Implikasinya pada sektor keuangan di Indonesia memang belum terlalu signifikan terhadap stabilitas nilai tukar karena sudah sesuai ekspektasi pasar dan kenaikannya pun tidak terlalu besar. Namun demikian, yang perlu diwaspadai apabila the Fed kembali menaikkan suku bunga, Bank Indonesia sebaiknya merespons kebijakan itu dengan mengikuti kenaikan suku bunga Fed agar tidak ada capital flight yang bisa mengguncang stabilitas nilai tukar.

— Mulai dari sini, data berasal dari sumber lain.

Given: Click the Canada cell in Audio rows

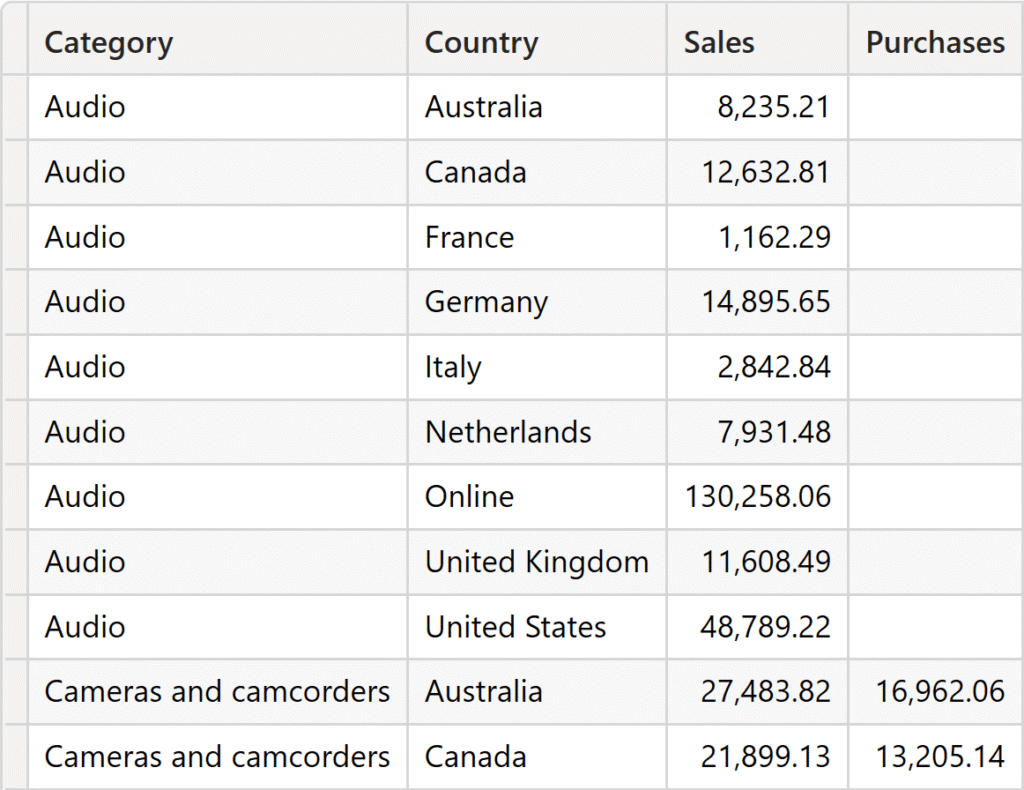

Diminta terpisah, pengamat ekonomi dari Universitas Atma Jaya Yogyakarta (UAJY), Aloysius Gunadi Brata, mengatakan keputusan the Fed itu menunjukkan bahwa inflasi masih menjadi fokus utama mereka. Bahkan, the Fed memberi sinyal bisa saja kembali melanjutkan kenaikkan suku bunga lagi yang membuat borrowing cost menjadi makin mahal sehingga bisa menekan ekspansi produksi maupun konsumsi.

"Bagi Indonesia, keputusan terbaru the Fed tersebut tentu harus disikapi. Mengoptimalkan perangkat kebijakan macroprudential secara komprehensif demi stabilitas rupiah kiranya lebih penting," kata Aloysius.